Every word in the data below belongs in your copy, exactly as given; the pictures do not.
-------------------------
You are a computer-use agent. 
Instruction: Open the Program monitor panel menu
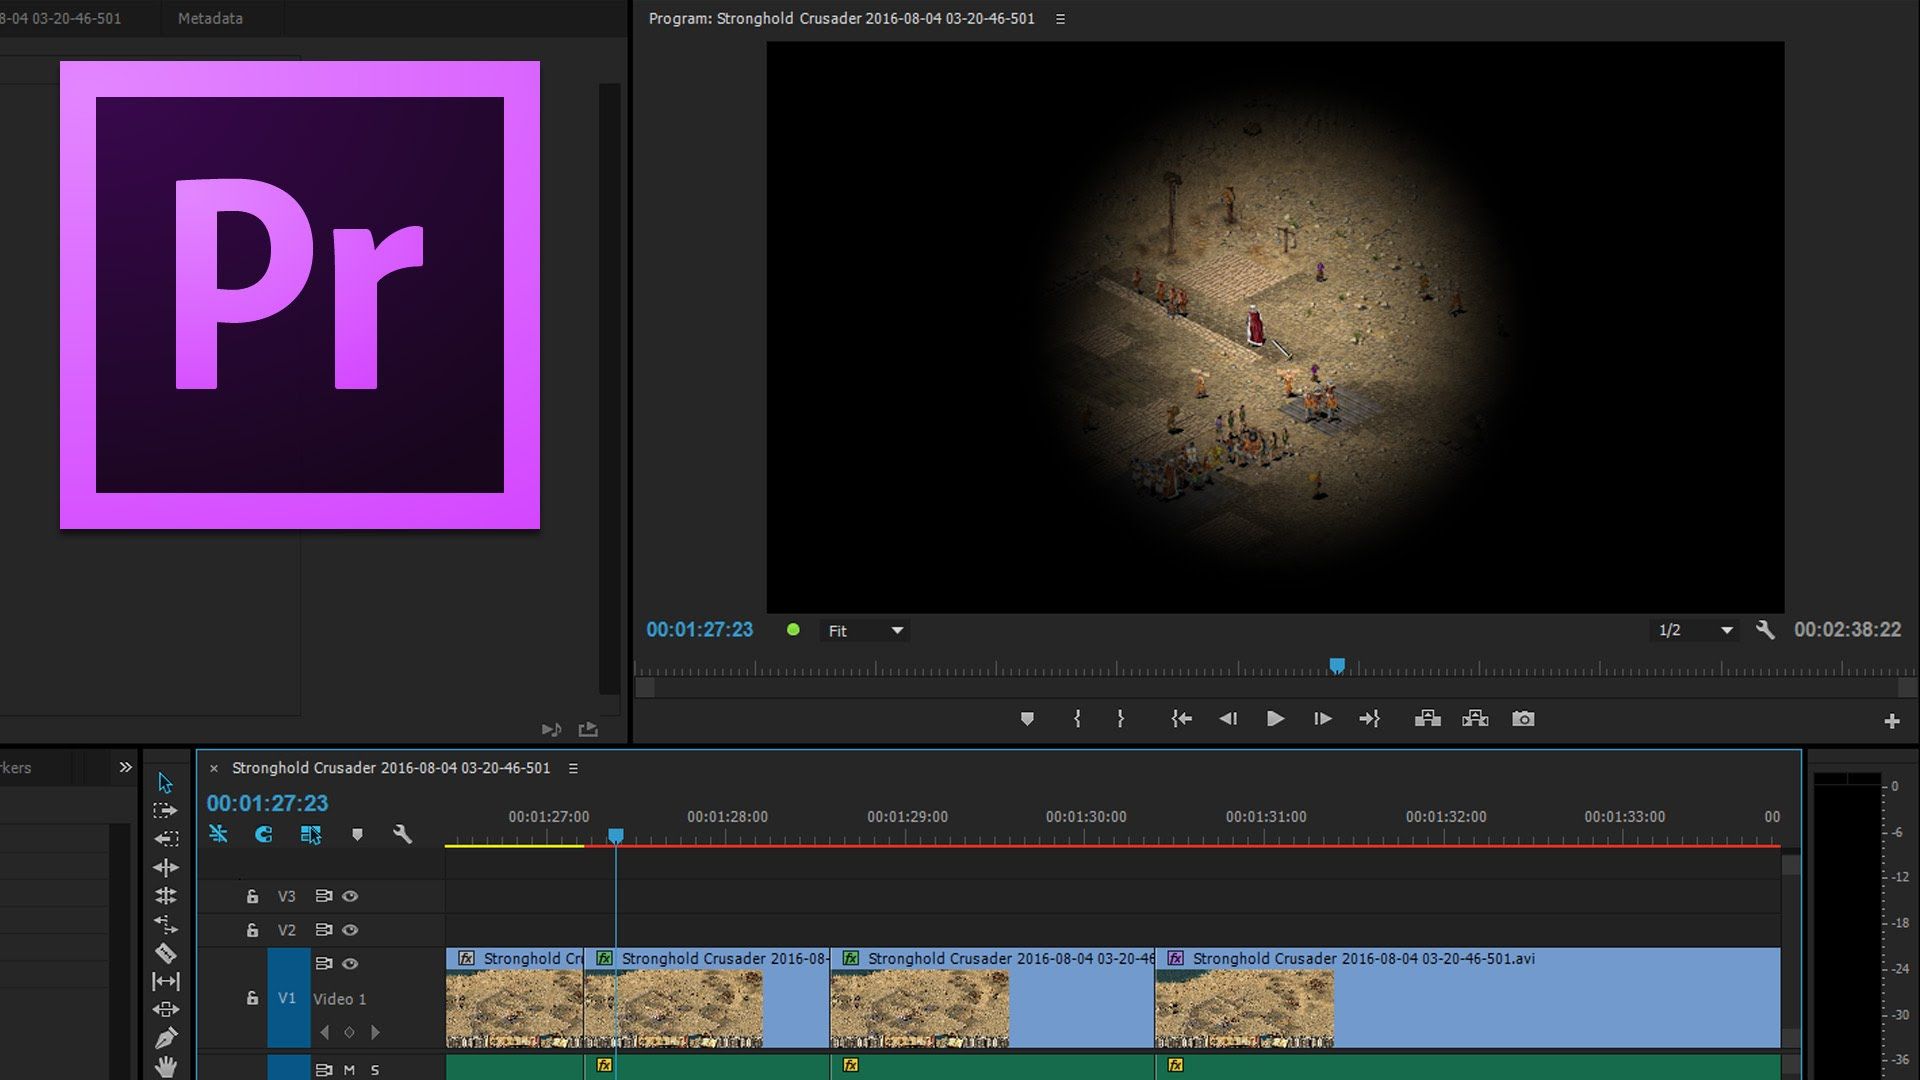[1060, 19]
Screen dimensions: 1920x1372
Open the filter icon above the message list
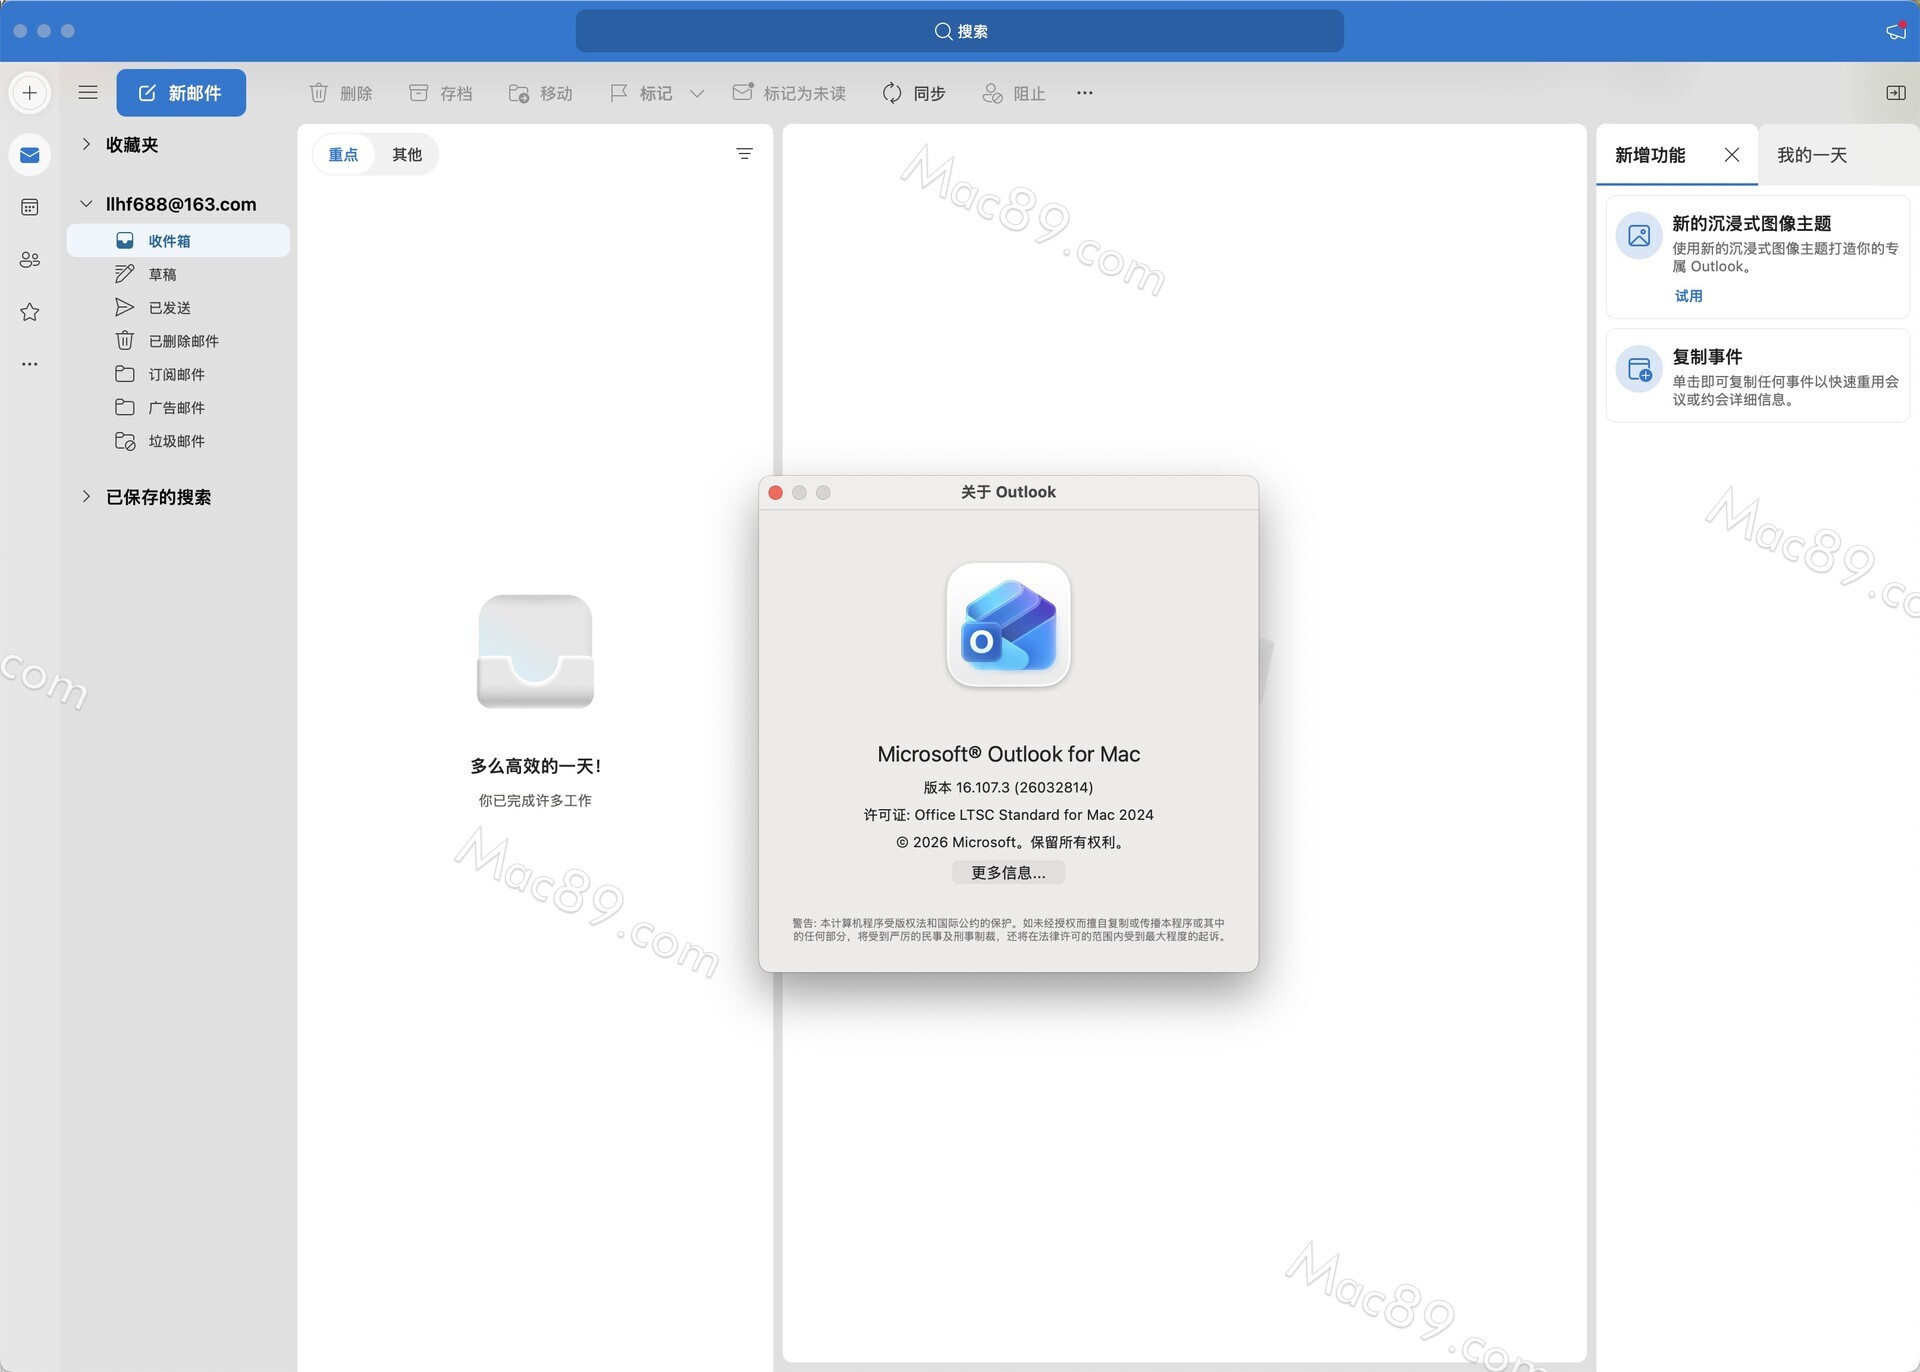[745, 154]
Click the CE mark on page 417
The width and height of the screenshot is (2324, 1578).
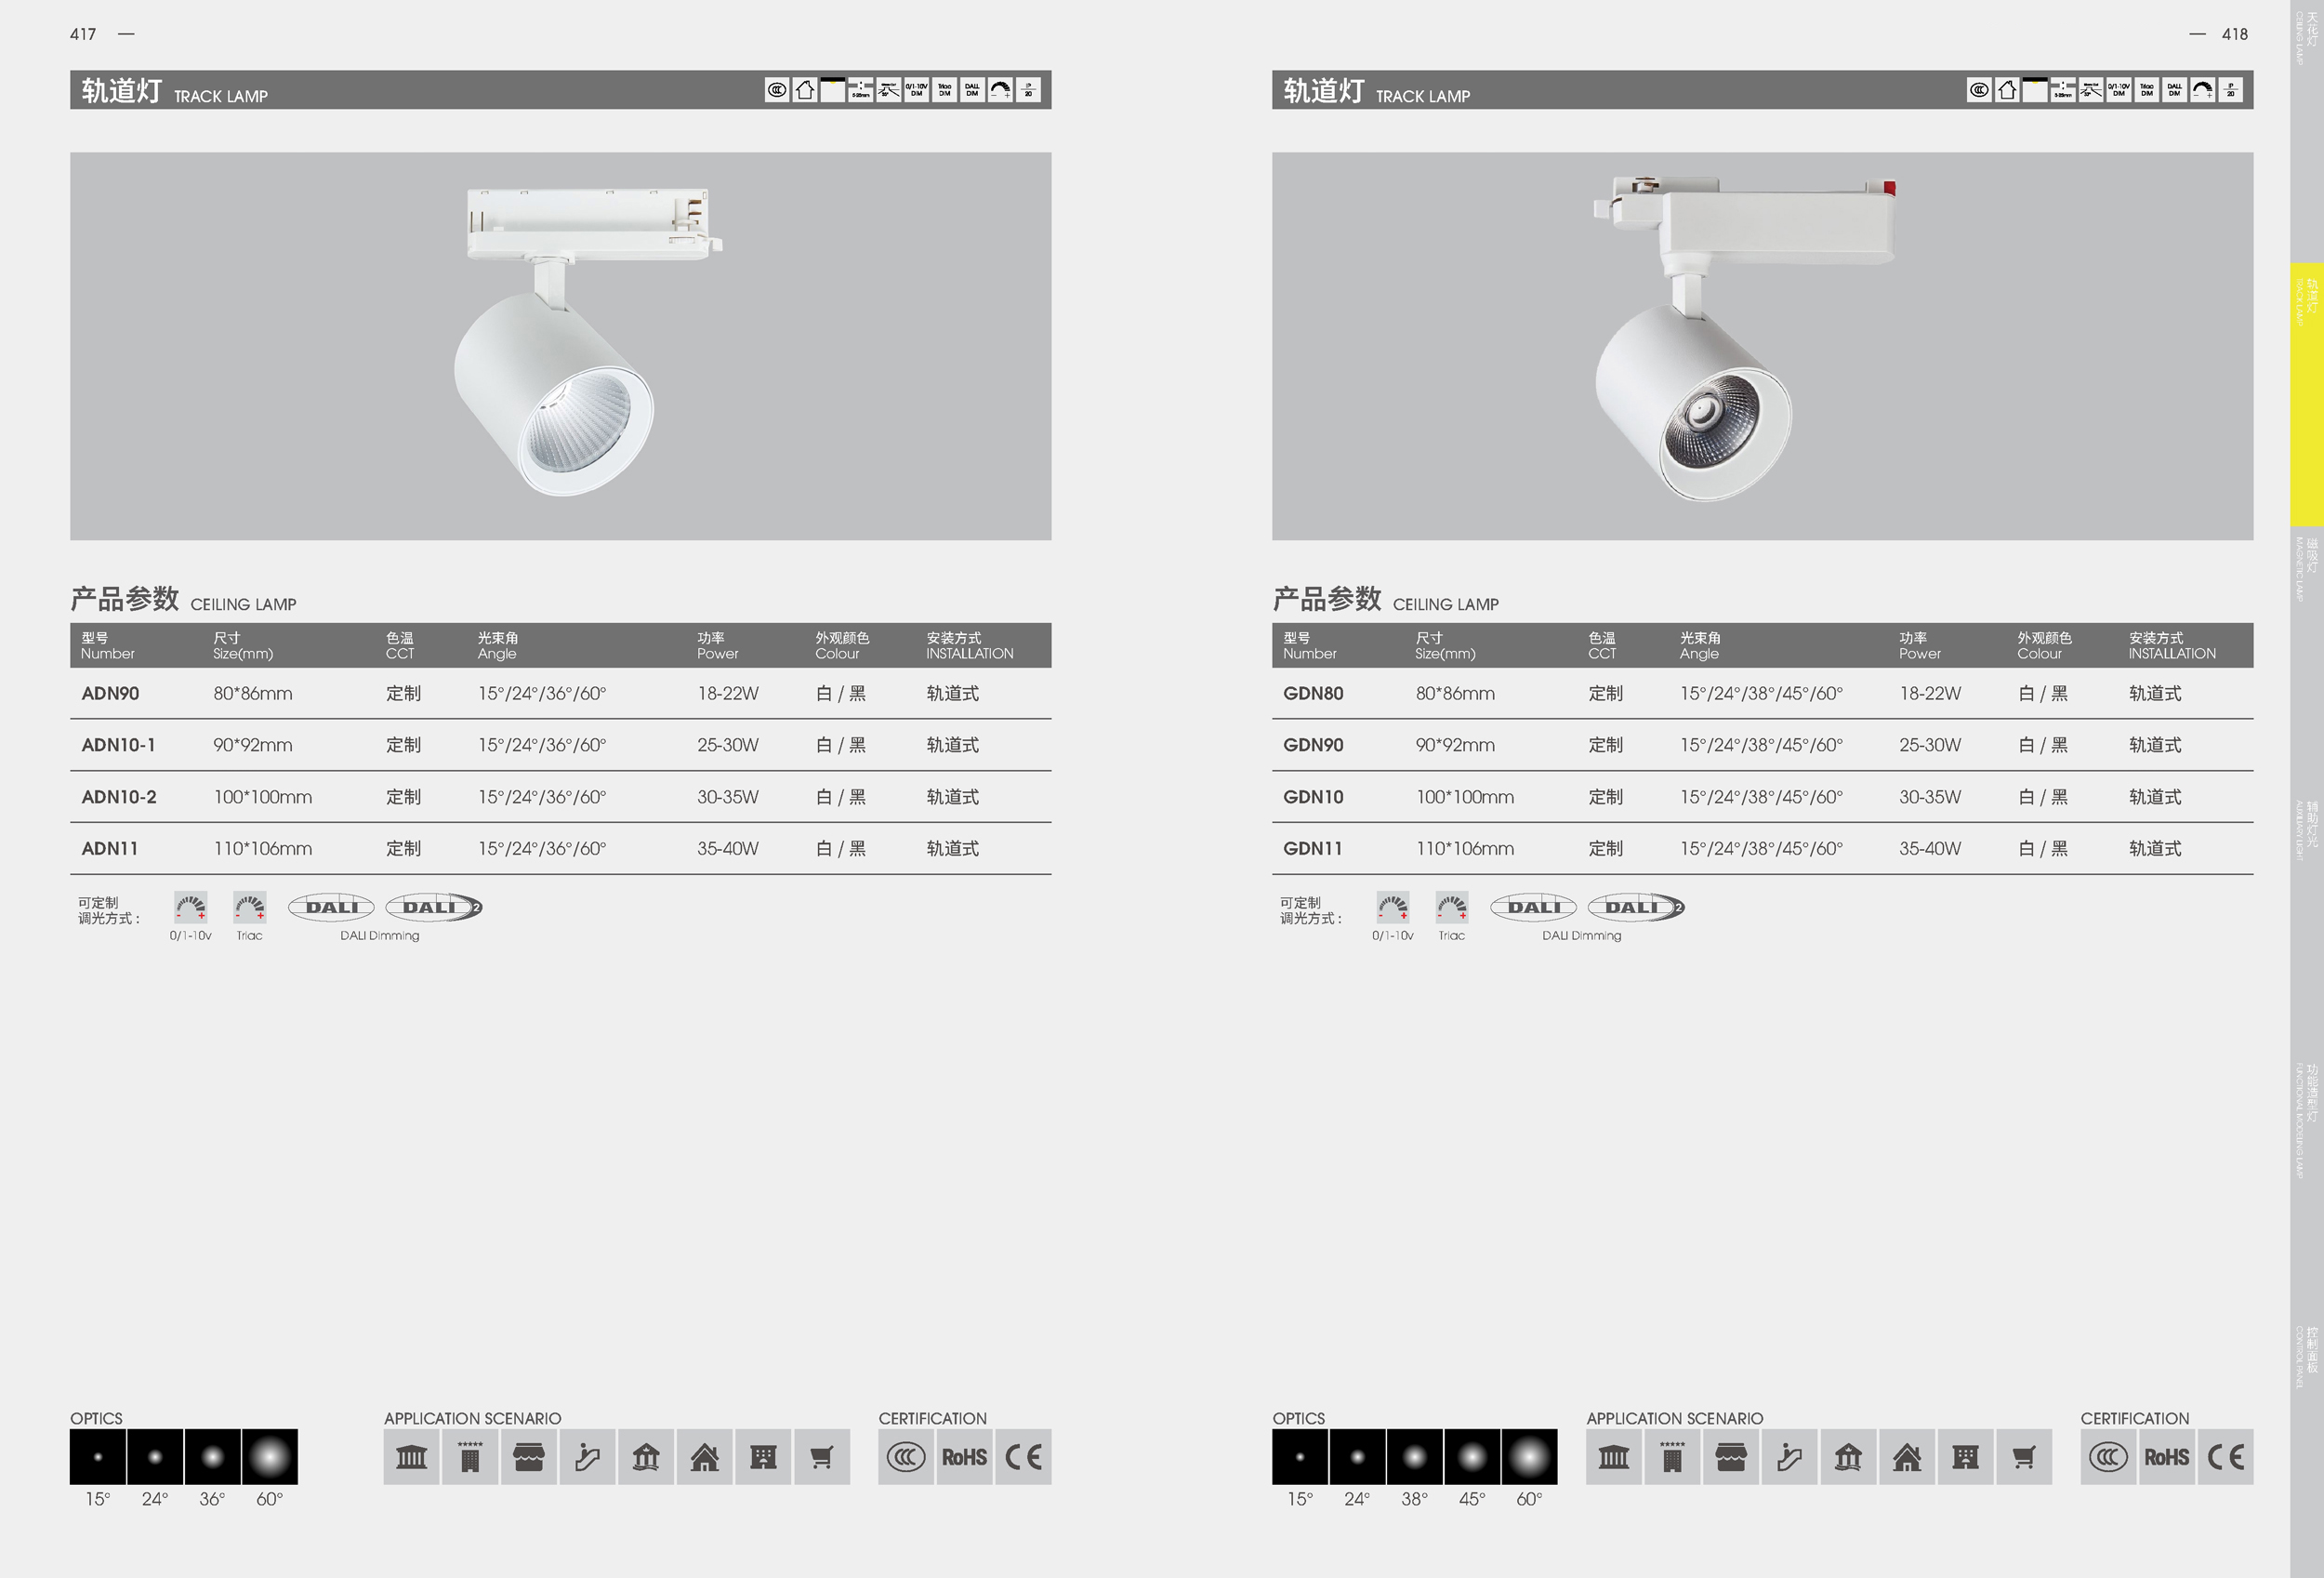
-------------------------
→ **Result of this exercise**
You are a computer-use agent. 
Instruction: Open the Program monitor panel menu
[1060, 19]
Screen dimensions: 1920x1372
Open the filter icon above the message list
[745, 154]
Click the CE mark on page 417
The width and height of the screenshot is (2324, 1578).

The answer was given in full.